All is quiet. It’s 4:30AM.   The boy is asleep.  I write.  I drink coffee.  It’s my favorite time of day, the time when silence fills the soul with enough peace to survive the next twenty-four hours.

At precisely 6:10AM, the hen begins to crow.  The boy pops out of bed. “Hi, Mom!”

“Go back to sleep, it’s not time for you to be up.”  This is “me” time.  It’s the crack of dawn.  I was named after this sliver of day.  It’s all mine.

“It is time!  The chicken’s crowing.  That means it’s day.”

I’m not happy with this chicken.

It’s a curious thing, hens crowing.  The other day it crowed for the first time.  We have eight hens.  I didn’t expect any to crow.

“Did you just crow?” She crowed again.  That means “duh” in chicken.

“Can hens crow?” I googled.

Google says in the absence of roosters one hen can become the dominant hen.  She can learn to crow.  It was the hen I picked, the white Americauna I wanted because it lays pretty blue and green eggs.
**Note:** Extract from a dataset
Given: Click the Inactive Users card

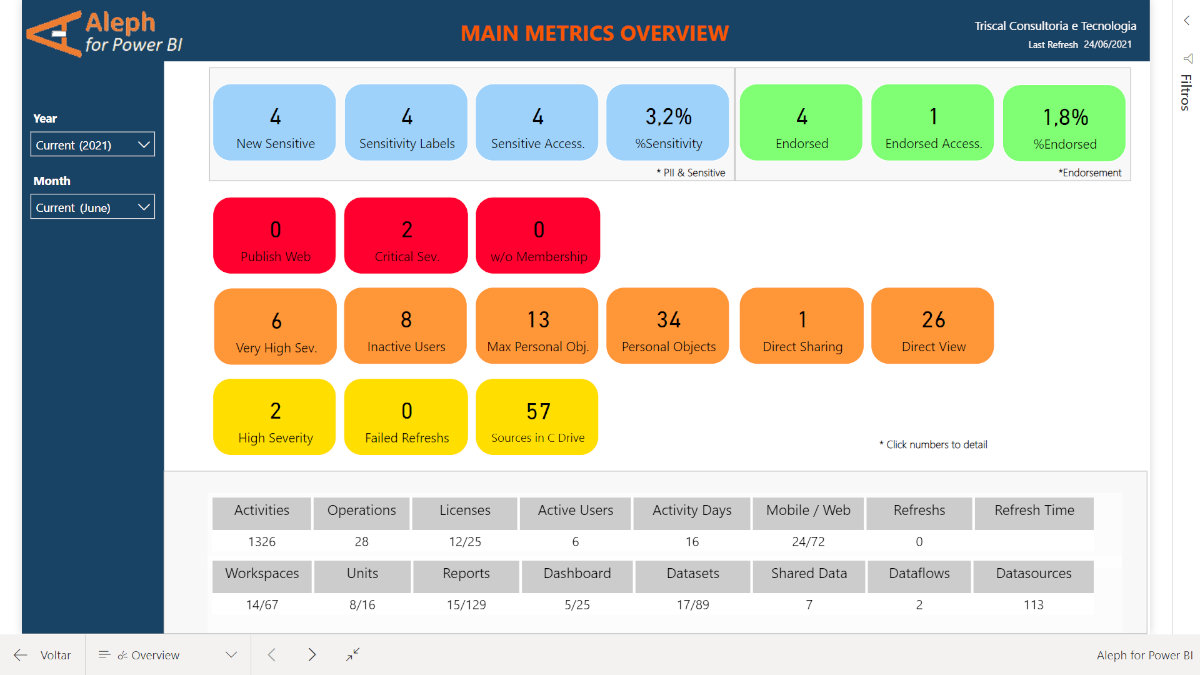Looking at the screenshot, I should 406,325.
Cranky is the only hen that got a name.  She is not a nice bird.  She bosses all the other chickens around.  She never comes to me for treats.  She crows in my face.   She kicks dirt like Billy Martin.  She’s mean.

I try extra hard to bond with her–she must be misunderstood–the only plain white chicken in a flock of green-tinted brown and gold birds.   One day she took a piece of apple from me.  It was a moment of connection–we finally understood each other.

Until she started to crow at 6:10AM, waking Declan.  I enjoy the sounds of the country, but do not enjoy a wide-awake 8-year old when I am trying to write.

“Seems you got a rooster,” says my chicken-owning friend.

“No, Google said it’s a dominant hen.”  A “trans-hen-der” chicken, someone suggested.  “It’s not a rooster.”

Every day at precisely at 6:10AM, I wonder a little bit more if Google could be wrong. “If it bosses like a rooster, crows like a rooster–it’s a rooster,”  says my friend.

Sometimes we miss the obvious in the face of all proper evidence.  Denial is a powerful thing.

I’m not sure what to do with this I-think-it’s-a-rooster-bird.  Even though I’m in the country, I do have neighbors.  The new ones to one side have not moved in yet, so they can’t hate me.  The ones on the other side share their summer music so loud I don’t mind sharing my rooster a few weeks while I sort this situation out.

That’s not very neighborly but it might be practical.

“Want a rooster?” I ask a rural colleague.

“For coq au vin?” he asks.

Now, I feel guilty.  I need to look for another option–a farm, not a crock pot.  I’m a vegetarian–I promised these hens a life filled with love and happiness.

Declan got wind of the great chicken relocation scheme and came to Cranky’s defense.

“No, Mom, you can’t give my chicken away…if you do, I will fight you and defend my chicken!”

I’m a bad parent.  People eat chicken.  School-lunch chicken nuggets are the only meat Declan eats.  He once made me tweet the principal to ask about the school’s chicken nuggets school.   The ones I made from scratch were “bad.”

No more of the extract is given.